Virtualization Growth Stronger in Dev, Test, & Quality Server Environments, than Production

Enterprise Systems has an article with an Avanade Infrastructure Architect

Q&A: Virtualization -- From ROI to Optimization

From determining the ROI to ensuring you're getting the most from the technology, an infrastructure architect offers tips for IT professionals.

by James E. Powell

9/2/2008

Whenever IT undertakes a new project, a project manager must be prepared to answer a key question: what's the value of this project to the organization? IT must overcome any objections, and one effective way to handle this is to present upper management with a thorough ROI analysis. Determining the ROI of a project -- especially one that involves virtualization -- can be tricky.

After a project is approved, the real work begins -- but it's only the beginning. IT must always ask itself how it can get the most out of a technology.

We explore these ideas with Steve Fink, a senior infrastructure architect in the Americas CTO Organization at Avanade, a global IT consultancy. Steve is responsible for managing the opportunity pipeline with Accenture's Technology Consulting, Data Center Technologies, and Operations organization. Steve also plays a role in defining Avanade's "Next Generation Data Center" strategy, particularly concerning physical data center design and virtualization.

It was refreshing to hear Steve Fink make the point virtualization growth has been stronger in the dev, test, & quality (pre-production) environments than production.

We've seen virtualized servers and storage virtualization is getting a lot of buzz lately. Where is virtualization heading?

At Avanade, we believe that server virtualization will continue to proliferate within the operating environments. The take up has been rather strong in DEV, TST, & QUAL server environments for several years already.

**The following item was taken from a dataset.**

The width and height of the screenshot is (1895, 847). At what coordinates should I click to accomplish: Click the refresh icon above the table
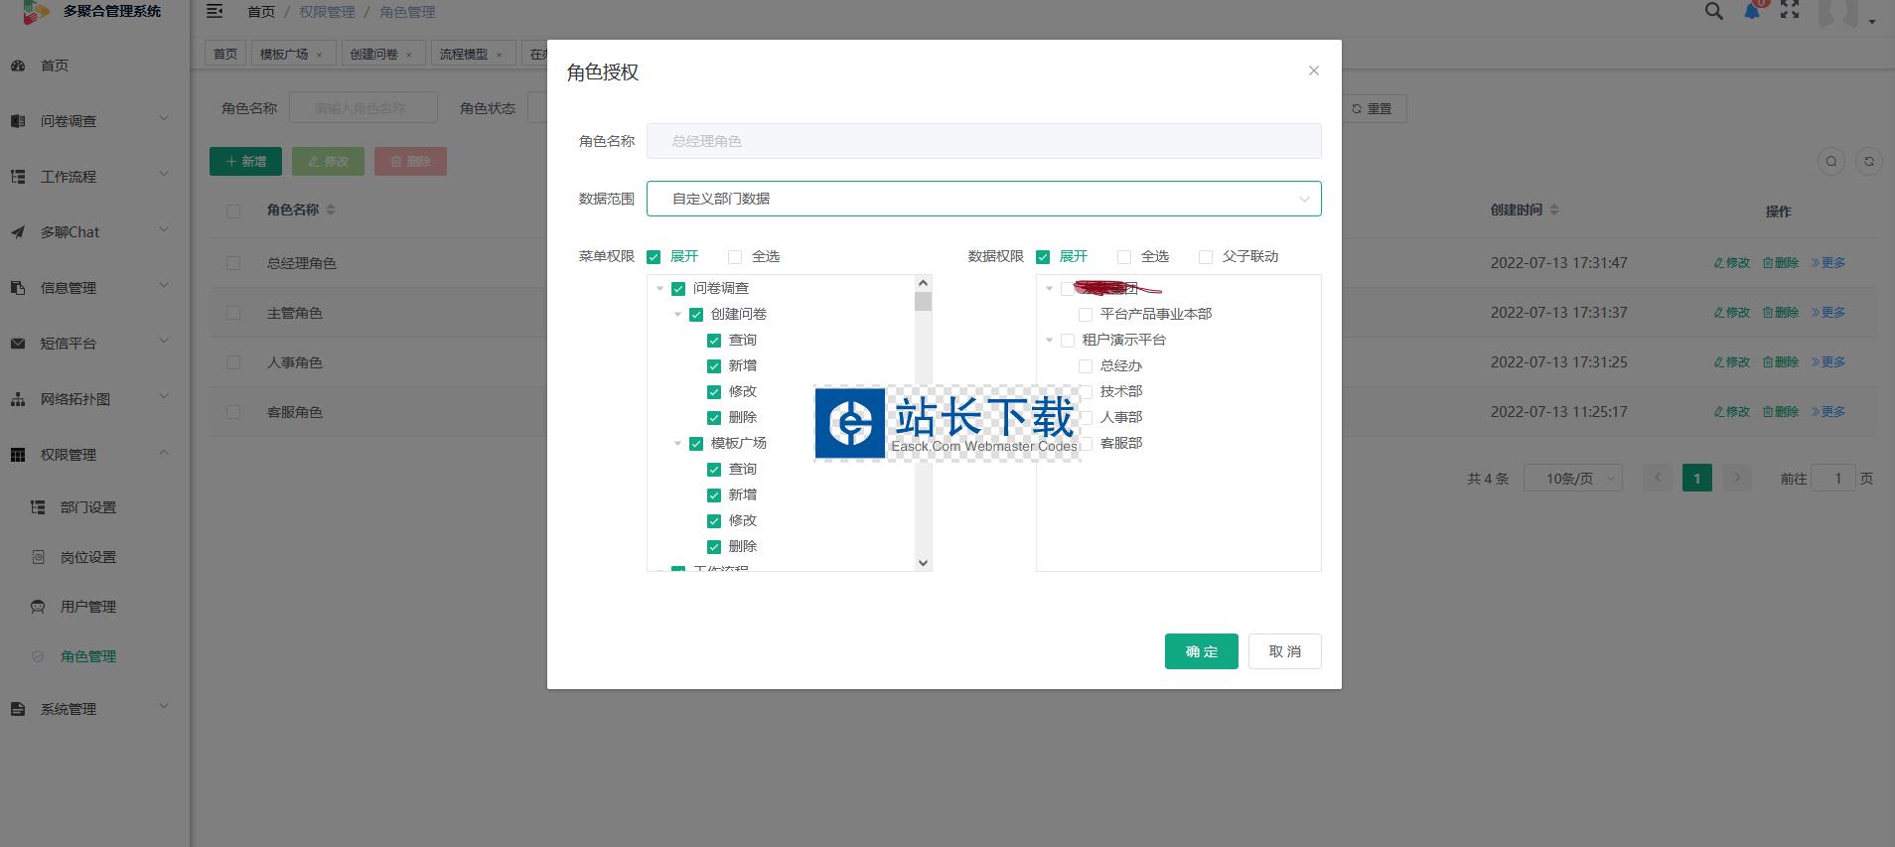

As much as people have been focusing on virtualization in the data center, the most underutilized hardware is in the pre-production (dev, test, and quality) server environments.  This area has a higher virtualization ROI and is easier to deploy given systems can be down in pre-production to get the virtualization environment right.  In general, the PUE’s are significantly worse in these pre-production environments than data centers, so the cooling costs are much higher per watt consumed.  Although, companies like Sun and Microsoft are getting smart and centralizing pre-production environments in production quality data centers, taking equipment out of retrofitted office buildings is still rare.

The pre-production area are the early adopter of virtualization and will test VMWare, XenServer, Hyper-V, and other virtualization technologies.  Done right virtualization in pre-production should enable a more accurate simulation of the production environment adding infrastructure like networking and Security to the environment.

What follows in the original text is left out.